Ainsi à l’idéal absolu de Boileau se trouve substituée une pluralité de types idéaux, relatifs chacun au caractère national et au développement historique de chaque peuple : la tyrannie des règles éternelles est rejetée. Au reste, Mme  de Staël est encore fort modérée. Elle condamne, dans les littératures du Nord, dans Shakespeare même, le manque de goût, le pathétique ou le merveilleux matériels ou grossiers, etc. Elle professe encore que « la poésie est de tous les arts celui qui appartient de plus près à la raison ». Mais elle essaie de persuader à l’esprit français qu’il peut admettre l’essentiel de Shakespeare, le recevoir, si l’on veut, à correction, y trouver à s’éclairer ou se réjouir. Avec sa lucide intelligence, elle parle des Anglais et des Allemands comme personne encore n’en avait parlé chez nous ; elle laisse à leurs œuvres la coupe et l’aspect étrangers.

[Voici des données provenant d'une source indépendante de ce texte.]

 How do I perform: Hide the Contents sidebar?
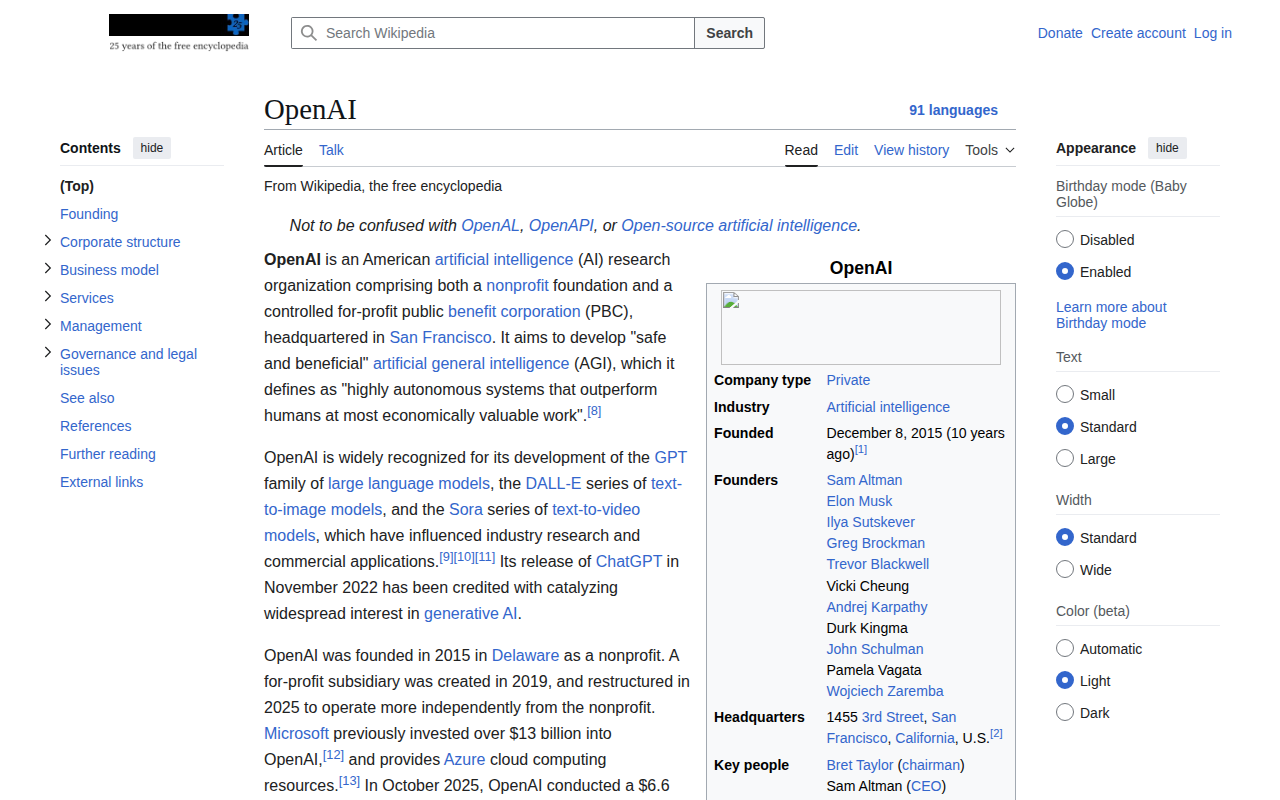152,148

Mais ce ne sont en somme que des indications sommaires : quand elle aura deux fois visité l’Allemagne, quand elle aura inventorié quelques-unes des meilleures têtes allemandes, elle nous donnera des jugements bien plus réfléchis, plus approfondis, plus lumineux.

Le livre de l’Allemagne (1810) est vraiment un beau et fort livre, si on ne cherche dans un livre que de la pensée : c’est le livre par lequel Mme  de Staël vivra. Il se divise en quatre parties : 1° De l’Allemagne et des mœurs des Allemands ; 2° De la littérature et des arts ; 3° La philosophie et la morale ; 4° La religion de l’enthousiasme. Les deux premières parties se rapportent plus étroitement à l’Allemagne ; elles sont plus précises, plus objectives en un sens, d’un intérêt plus général et plus efficace : la seconde fonde la critique romantique.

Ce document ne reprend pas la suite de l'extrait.